## Dados brutos
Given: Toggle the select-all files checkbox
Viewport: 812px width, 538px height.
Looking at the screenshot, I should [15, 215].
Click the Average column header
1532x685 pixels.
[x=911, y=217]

## Requisito
Imprima todas as linhas acima, sem nenhuma alteração.

## Resposta
Given: Toggle the select-all files checkbox
Viewport: 812px width, 538px height.
Looking at the screenshot, I should [15, 215].
Click the Average column header
1532x685 pixels.
[x=911, y=217]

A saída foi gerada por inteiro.